Datatamer / tamr-client

Programmatically interact with Tamr
https://tamr-client.readthedocs.io
Apache License 2.0
11 stars 25 forks source link

No simplejson #457

Closed skalish closed 4 years ago

skalish commented 4 years ago

↪️ Pull Request

Relates to #455

This PR explores two ways that simplejson could be removed from the dependency list, as described in #455. The two commits are not really consecutive, but are instead alternatives.

  1. The first commit removes simplejson via a breaking change, where the _update_records/upsert_records methods no longer have the ignore_nan parameter. This means when using these functions, it is on the user to make sure NaNs are not present in the records being uploaded, though the function does use json's allow_nan=False option to raise an error before making the destined-to-fail request to the server if NaN's are present. Handling of NaNs is present in the upsert_from_dataframe function, since this is the primary case where such behavior is desired. This is done in the same was as in tamr_client and both does not depend on simplejson and is robust.

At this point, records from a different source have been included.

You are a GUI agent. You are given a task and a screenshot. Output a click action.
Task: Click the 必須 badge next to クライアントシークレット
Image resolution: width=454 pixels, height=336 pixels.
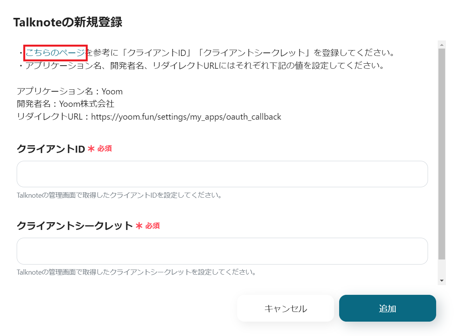pyautogui.click(x=152, y=226)
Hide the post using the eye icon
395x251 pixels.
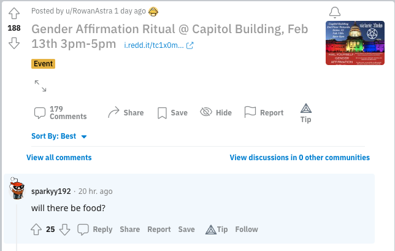pos(216,112)
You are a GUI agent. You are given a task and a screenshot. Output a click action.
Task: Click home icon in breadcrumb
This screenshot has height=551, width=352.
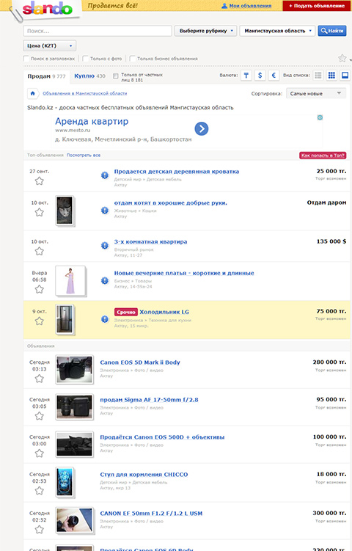pyautogui.click(x=33, y=93)
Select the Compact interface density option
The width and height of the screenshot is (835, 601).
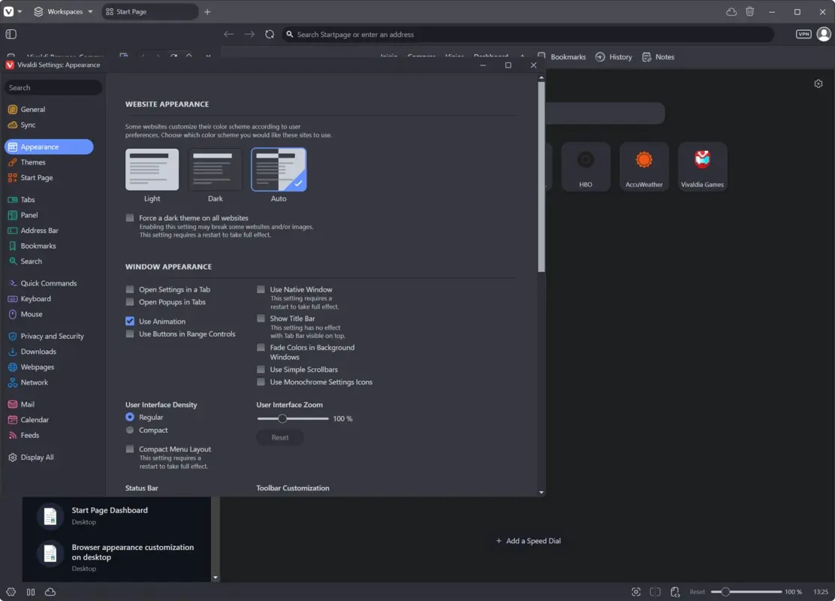130,430
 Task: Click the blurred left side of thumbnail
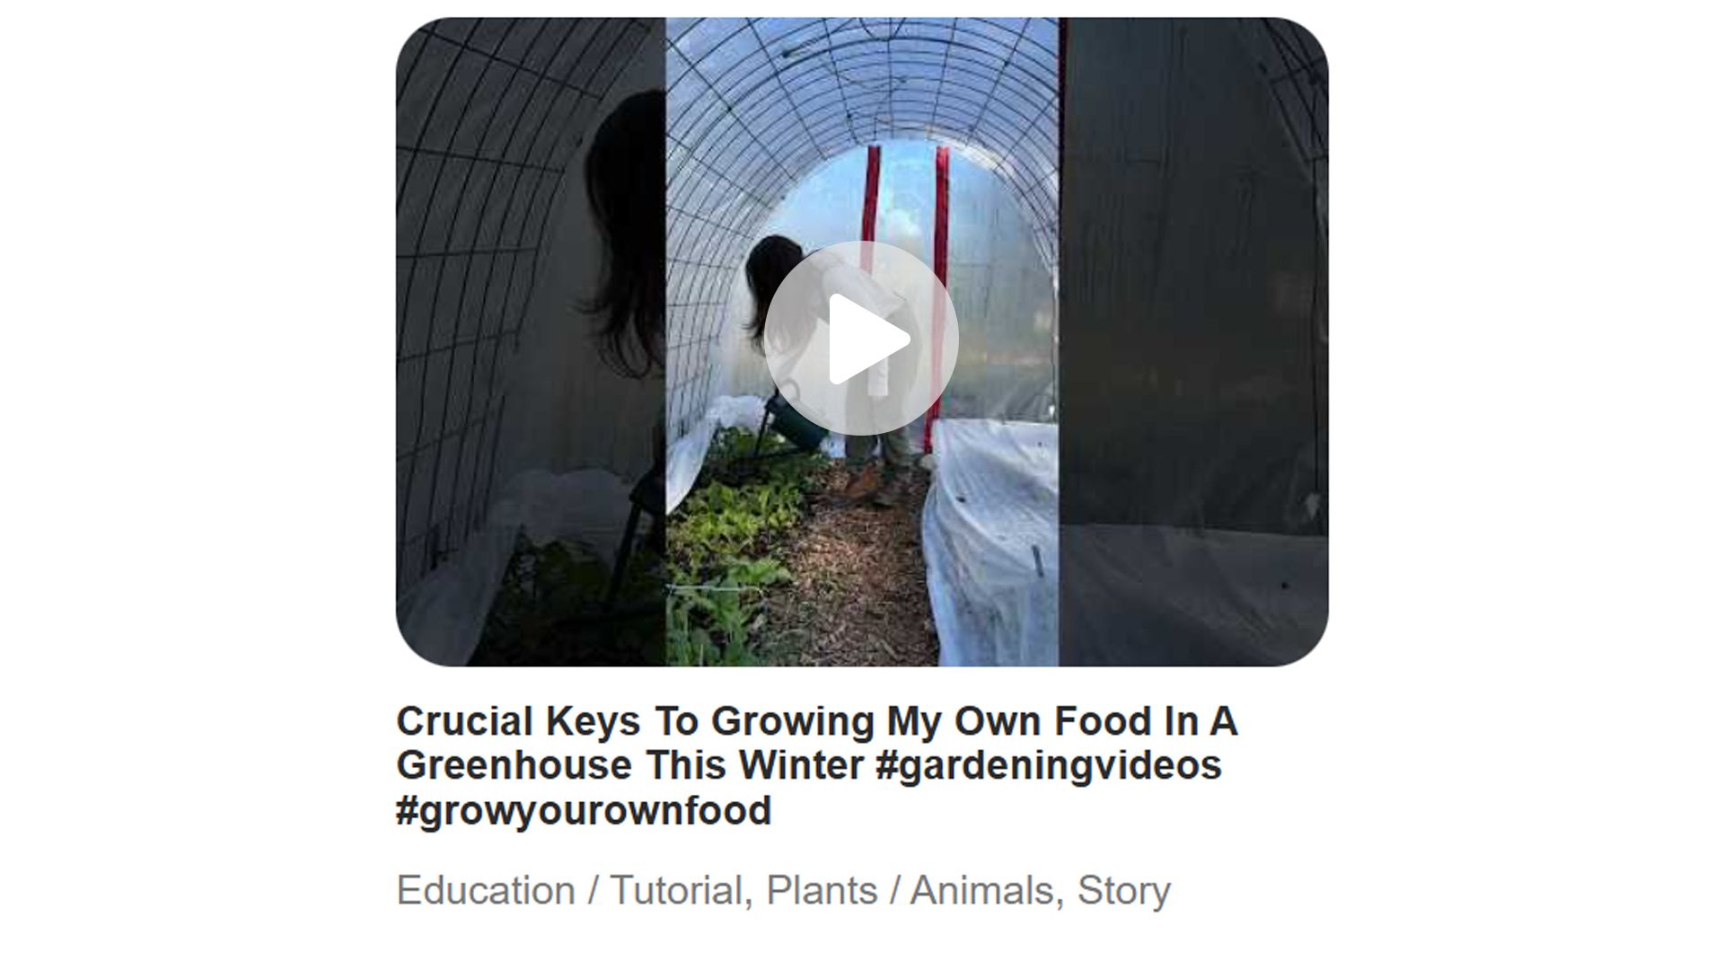click(x=530, y=341)
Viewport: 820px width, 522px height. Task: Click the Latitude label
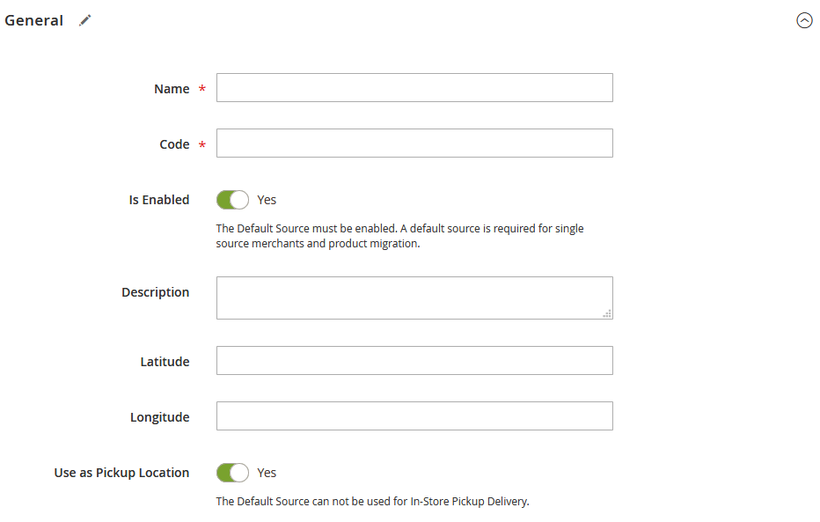tap(165, 362)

  2. The second commit also removes simplejson, but leaves the ignore_nan parameter in _update_records/upsert_records. This parameter is removed from the upsert_from_dataframe and create_from_dataframe functions, since these are changed to use the tamr_client DataFrame solution. The custom implementation of ignore_nan for _update_records/upsert_records is simple, but limited. While serializing JSON of each update, allow_nan=False is used and raised errors are handled by looking for Python NaN values at the top-level within a record. This means that the breaking change is limited to the last of the following example updates:

    {
    "action": "CREATE", 
    "recordId": 1,
    "record": {"pk": 1, "attr": 42}  # Nothing to catch
    }
    {
    "action": "CREATE",
    "recordId": 2,
    "record": {"pk": 2, "attr": NaN}  # Caught and converted
    }
    {
    "action": "CREATE",
    "recordId": 2,
    "record": {"pk": 2, "attr": {"a": NaN, "b": 42}}  # Not converted, will raise ValueError
    }

✔️ PR Todo

skalish commented 4 years ago

This PR is superseded by #468